Data supplied
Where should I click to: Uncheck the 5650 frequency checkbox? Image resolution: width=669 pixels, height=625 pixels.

---

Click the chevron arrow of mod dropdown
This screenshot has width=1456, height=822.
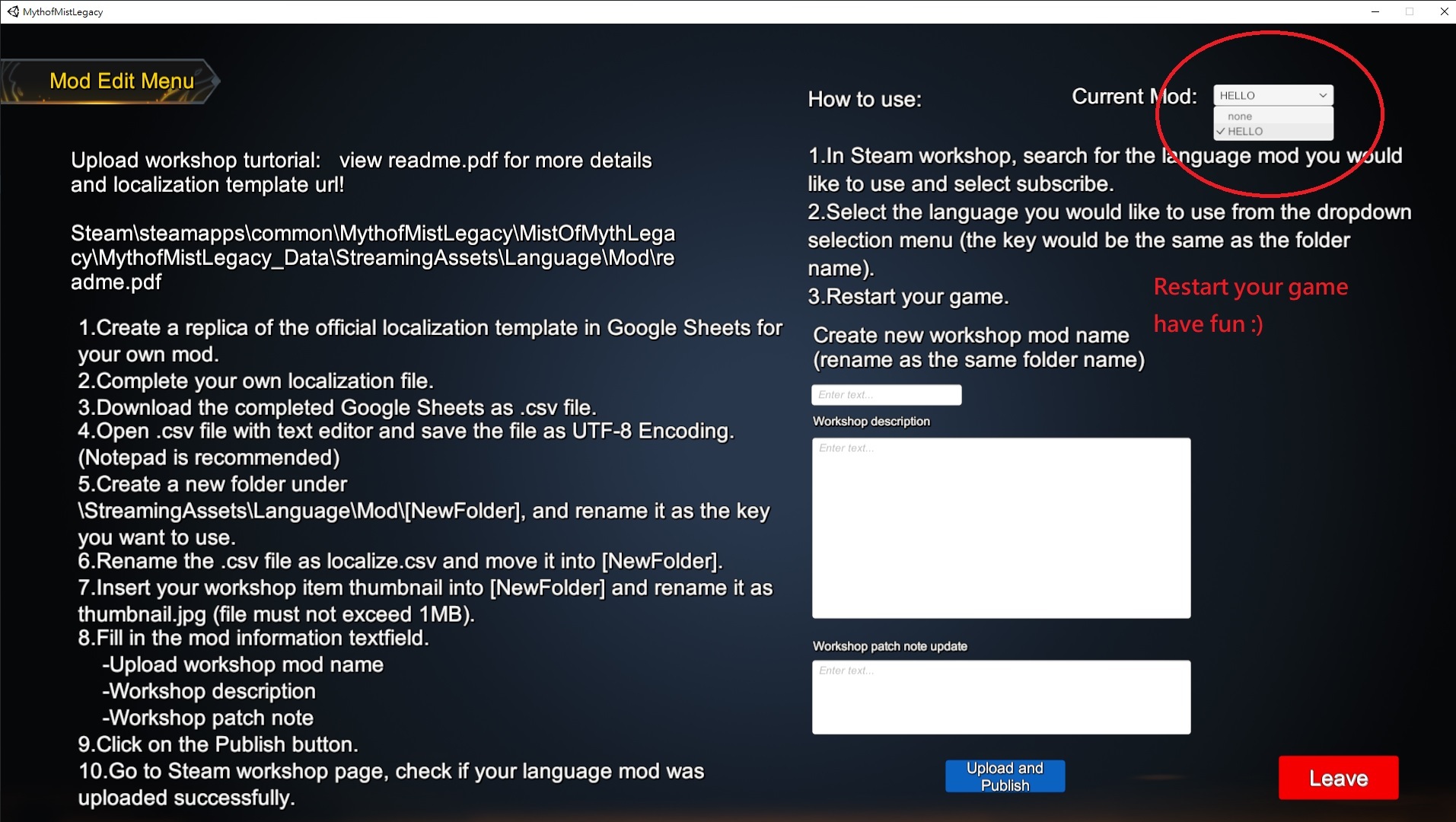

* * *

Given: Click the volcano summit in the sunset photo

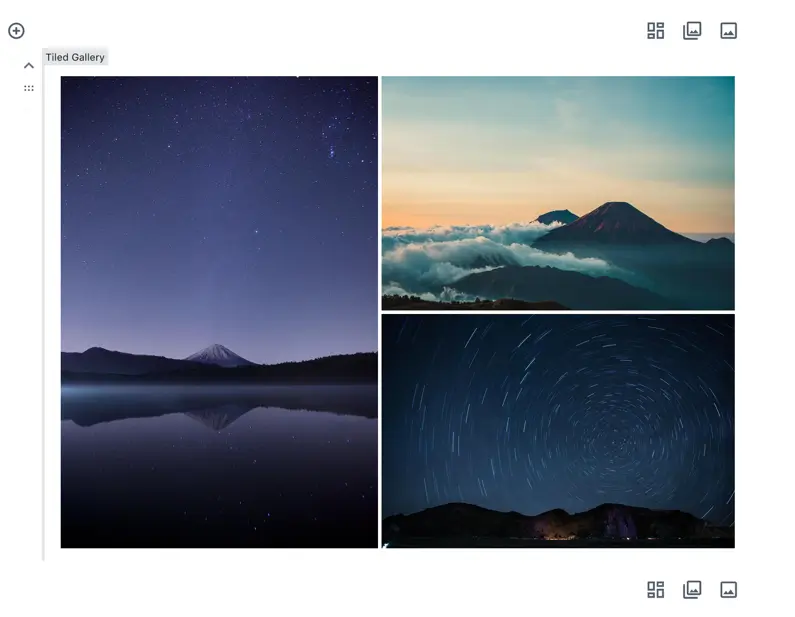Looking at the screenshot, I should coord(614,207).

What you need to do
Go over the listing above and return each line with "width".

Task output
Where should I click to: Uncheck the 5650 frequency checkbox? Image resolution: width=669 pixels, height=625 pixels.
This screenshot has width=1456, height=822.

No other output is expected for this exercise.